The project began to crystallise when I read Huysmans’ Au Rebours  some years ago. The descriptions of plants in Chapter 8 echoed and bounced around my head for days. As a whole, though, Alien Botany is a consequence of a lifetime of experiences and passions, conceived at the intersection of Soviet space obsession, love of the compulsive detail in traditional scientific illustration, and fascination with the beauty and horror of the natural world. Take growing up in 80’s Moscow, for instance. It was impossible to turn on the TV without seeing UFOs and hearing abduction accounts – a curious byproduct of The Space Race. Coupled with my father’s massive collection of SciFi paperbacks -everything from the Strugatskys to Bradbury- this established an enduring affection for the speculatively-cosmic. Back before numerous international moves, I was a collector, amassing vintage medical tomes, tools, models and charts. There is something very human and very pure in the old scholars’ need to discover, dissect and disambiguate our reality through expeditions, research, and exhaustively-detailed illustrations — but also a great deal of speculation, in the early days.

It seems like research would have to play a role in your work, as well. Can you tell me about places you go for research, or courses you have taken that help fuel your work and interests?
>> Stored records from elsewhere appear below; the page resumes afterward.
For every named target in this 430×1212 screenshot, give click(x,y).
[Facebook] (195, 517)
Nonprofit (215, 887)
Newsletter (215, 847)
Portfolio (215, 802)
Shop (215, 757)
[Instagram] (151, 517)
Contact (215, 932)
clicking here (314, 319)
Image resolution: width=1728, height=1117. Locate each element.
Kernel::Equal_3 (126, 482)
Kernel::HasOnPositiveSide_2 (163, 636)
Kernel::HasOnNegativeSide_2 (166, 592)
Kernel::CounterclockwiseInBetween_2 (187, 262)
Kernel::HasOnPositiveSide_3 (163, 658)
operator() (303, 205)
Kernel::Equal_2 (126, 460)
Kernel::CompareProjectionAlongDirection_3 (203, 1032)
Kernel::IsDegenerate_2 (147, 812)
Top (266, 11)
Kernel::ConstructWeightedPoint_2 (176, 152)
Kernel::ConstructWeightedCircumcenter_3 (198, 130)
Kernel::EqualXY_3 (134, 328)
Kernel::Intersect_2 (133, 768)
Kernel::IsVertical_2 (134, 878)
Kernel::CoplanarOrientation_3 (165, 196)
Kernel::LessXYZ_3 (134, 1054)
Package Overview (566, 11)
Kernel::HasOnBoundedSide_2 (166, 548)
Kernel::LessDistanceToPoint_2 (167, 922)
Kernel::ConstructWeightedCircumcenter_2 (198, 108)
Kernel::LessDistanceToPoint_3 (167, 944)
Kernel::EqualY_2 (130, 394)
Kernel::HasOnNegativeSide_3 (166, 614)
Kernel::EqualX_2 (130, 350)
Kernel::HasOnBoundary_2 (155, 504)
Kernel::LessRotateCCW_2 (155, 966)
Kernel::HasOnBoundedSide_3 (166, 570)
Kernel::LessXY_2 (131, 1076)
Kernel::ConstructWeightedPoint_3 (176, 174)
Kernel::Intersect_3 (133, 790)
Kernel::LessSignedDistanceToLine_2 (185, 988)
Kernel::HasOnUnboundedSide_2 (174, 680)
Having recently moved to London, one of the first things I did was join the British Library, which is a mind-boggling archive, going back centuries and housing everything from the Codex Sinaiticus to Oscar Wilde’s letters! I took a course on the history of witchcraft in medieval Europe there, too — felt relocation-appropriate, and, with the re-emergence of public pop-witchcraft lately, I’ve become interested in the details. I spend a lot of time at the Wellcome trust, admiring the medical models in the wunderkammer, or curled up in the reading room. Even in research mode, I attend life drawing workshops as much as possible – in addition to keeping me warmed up,  they’re essential in helping me work faster and with more confidence. London itself is vastly inspiring and teeming with museums, gardens, Victorian cemeteries, a spine-tingling assortment of architecture, and so much captivating, murky history. Even so, I travel a lot. My current favourite places include the orchid conservatories at the botanical gardens in Edinburgh and Dublin, the gorgeous KSEVT space centre in the tiny Slovenian town of Vitanje, the Antoine Wiertz museum in Brussels, and Iceland’s frozen waterfalls in winter.

 

You have lived in and traveled to many different places, from growing up in communist Moscow and LA to living in the American south, Chicago, The Bay Area, Ireland, etc.). Have any of these different places influenced your art or your career?
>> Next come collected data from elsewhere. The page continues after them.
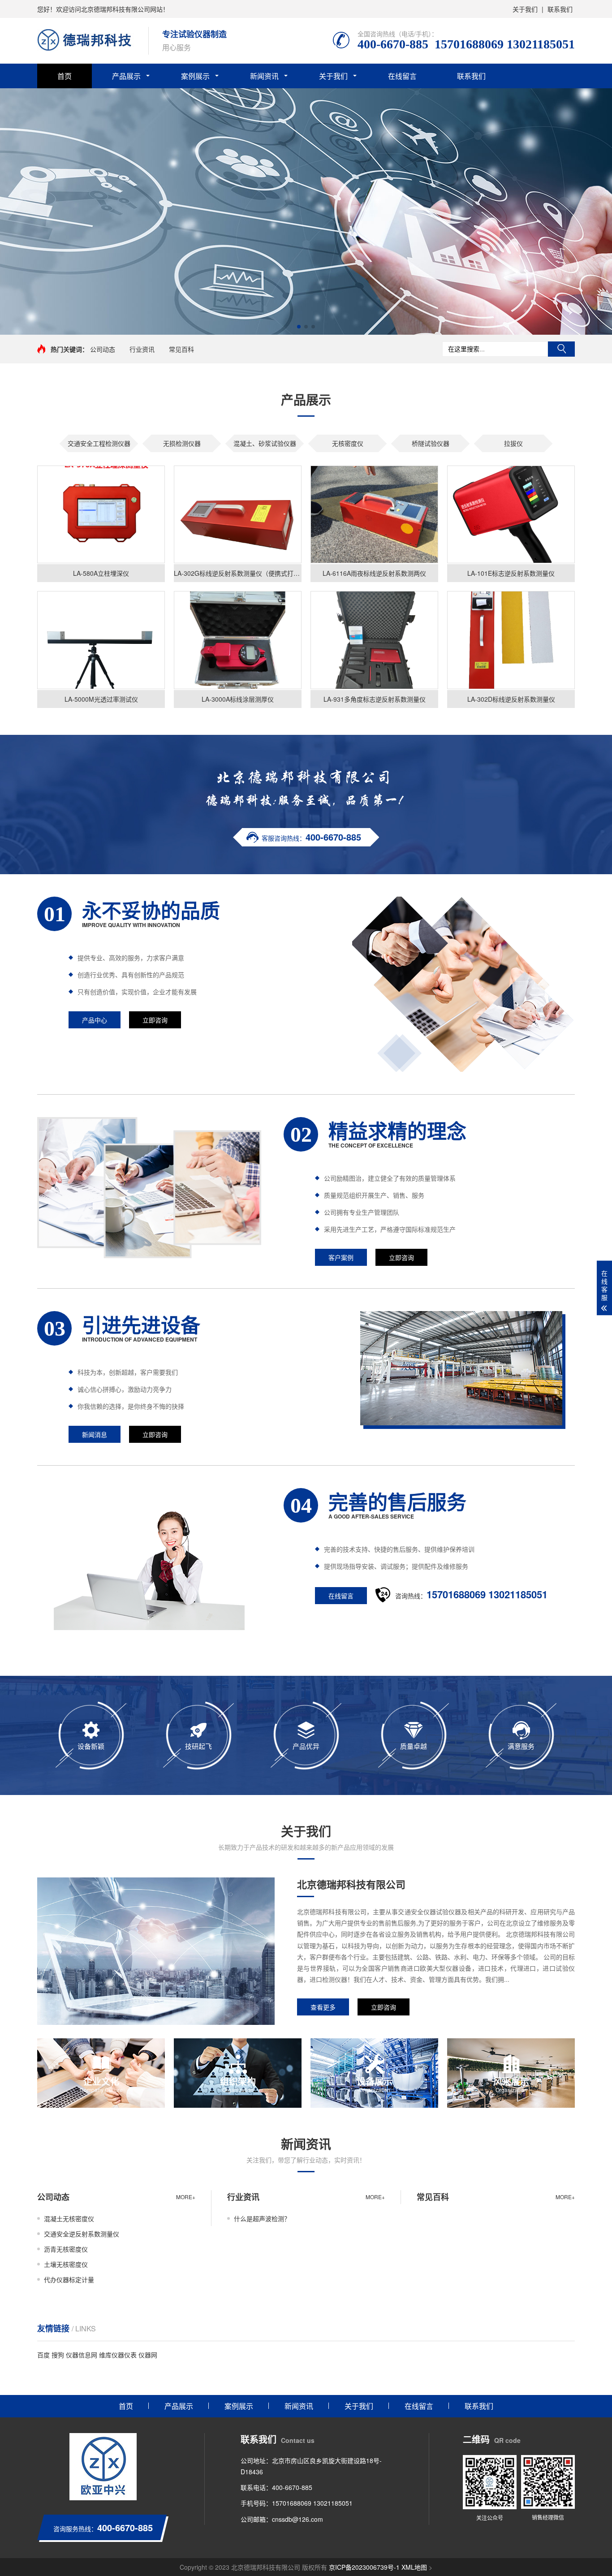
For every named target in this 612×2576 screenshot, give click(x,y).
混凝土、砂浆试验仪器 (264, 443)
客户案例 (340, 1257)
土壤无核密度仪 (66, 2264)
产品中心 (94, 1019)
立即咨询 (155, 1019)
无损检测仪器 (182, 443)
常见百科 (181, 349)
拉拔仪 (513, 443)
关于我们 (525, 8)
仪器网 (147, 2354)
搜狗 (58, 2354)
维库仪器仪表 (118, 2354)
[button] (299, 326)
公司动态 (102, 349)
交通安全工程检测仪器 (99, 443)
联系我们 (560, 8)
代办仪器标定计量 (69, 2279)
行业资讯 (142, 349)
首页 (64, 76)
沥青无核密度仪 (66, 2248)
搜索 (561, 349)
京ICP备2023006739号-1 (364, 2567)
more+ (185, 2197)
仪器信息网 (81, 2354)
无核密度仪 (347, 443)
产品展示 (126, 76)
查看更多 (323, 2006)
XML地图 (414, 2567)
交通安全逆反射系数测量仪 (81, 2233)
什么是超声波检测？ (262, 2218)
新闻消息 (94, 1434)
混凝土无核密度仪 (69, 2218)
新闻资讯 (264, 76)
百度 (43, 2354)
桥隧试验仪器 (430, 443)
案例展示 (195, 76)
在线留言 (402, 76)
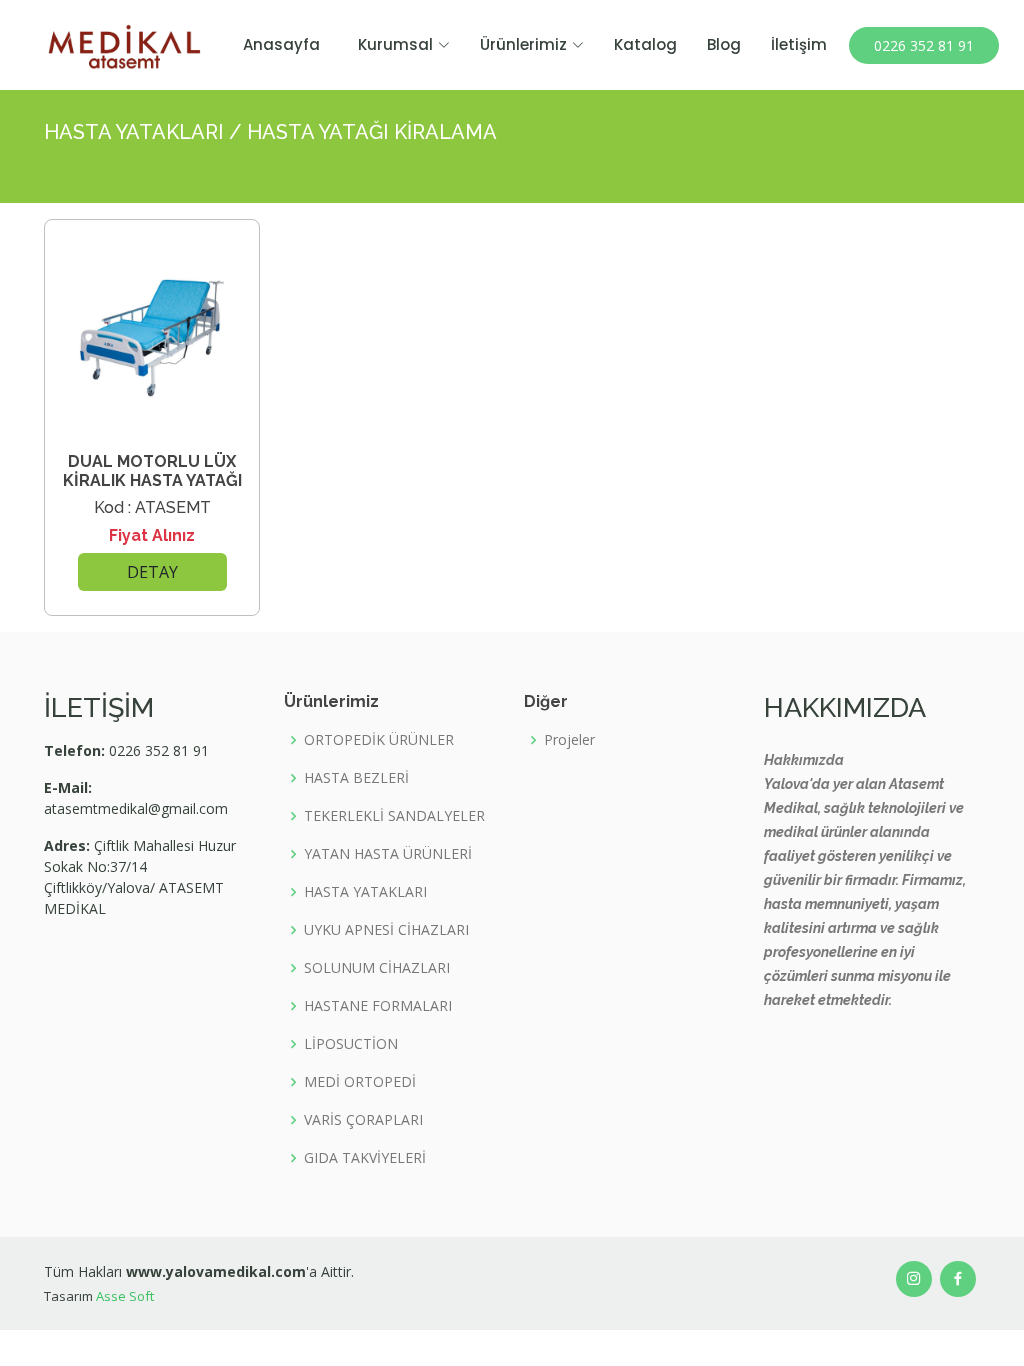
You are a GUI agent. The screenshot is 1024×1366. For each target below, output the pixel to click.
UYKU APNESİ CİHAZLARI (386, 930)
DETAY (152, 572)
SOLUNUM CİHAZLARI (377, 968)
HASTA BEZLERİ (356, 778)
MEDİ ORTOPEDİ (360, 1082)
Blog (724, 44)
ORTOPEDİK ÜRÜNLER (379, 740)
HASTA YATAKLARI (365, 892)
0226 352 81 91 (924, 45)
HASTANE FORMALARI (378, 1006)
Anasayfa (281, 44)
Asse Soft (125, 1296)
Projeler (569, 740)
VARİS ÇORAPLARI (363, 1120)
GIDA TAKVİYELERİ (365, 1158)
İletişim (799, 44)
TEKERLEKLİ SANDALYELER (394, 816)
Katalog (645, 44)
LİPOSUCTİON (351, 1044)
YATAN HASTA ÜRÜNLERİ (388, 854)
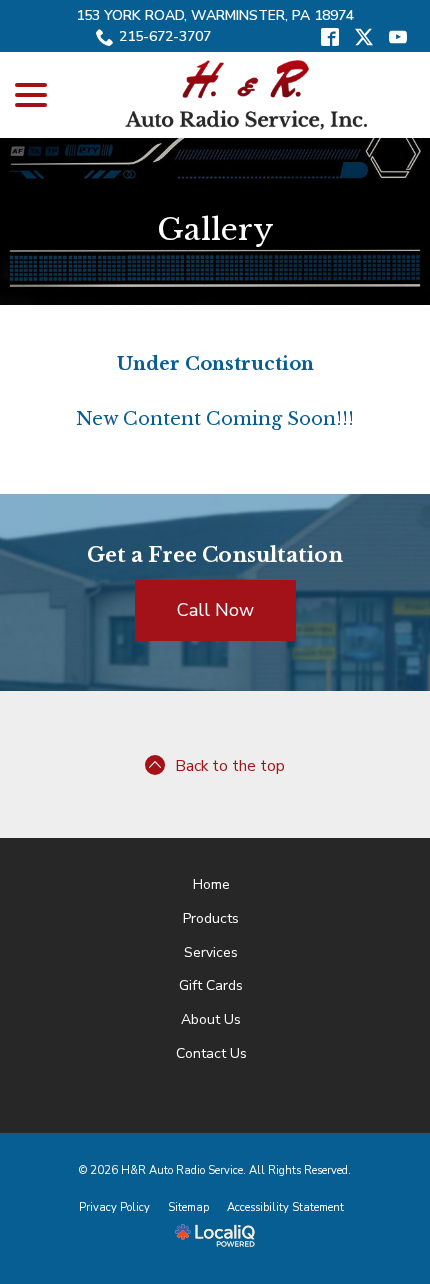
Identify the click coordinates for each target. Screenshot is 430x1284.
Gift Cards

Growing up in the Soviet regime and then watching its very public demise did a lot for the way I interact with reality today: there is nothing I don’t question. This isn’t meant to sound bleak – having no trust in systems is essential for artists. The deep American South I navigated as a runaway teen was limited to the backwater crevices of Louisiana and Texas. It taught me about voodoo, cayenne pepper, and catching ‘gators with bread and duct tape. It also helped me not be too surprised when the US election results were announced in 2016. Ireland is the place where the Alien Botany clothing line first got its feet, where I felt real, old magic in the soil, where we lived when I married my beloved (though our actual wedding took place in Slovenia), where I realised I wanted to move to Europe for good. It was a beautiful backdrop for a period of change and transience, which I will always treasure. There’s also something to be said for escaping some of what shaped us early in life, the very choice and act of escape, the conscious sloughing and discarding of what no longer works shaping us into our whole self. Specifics aside, spending time in seventeen countries so far instilled a hunger for uncovering and creating secrets – that’s the sweeping and most significant influence.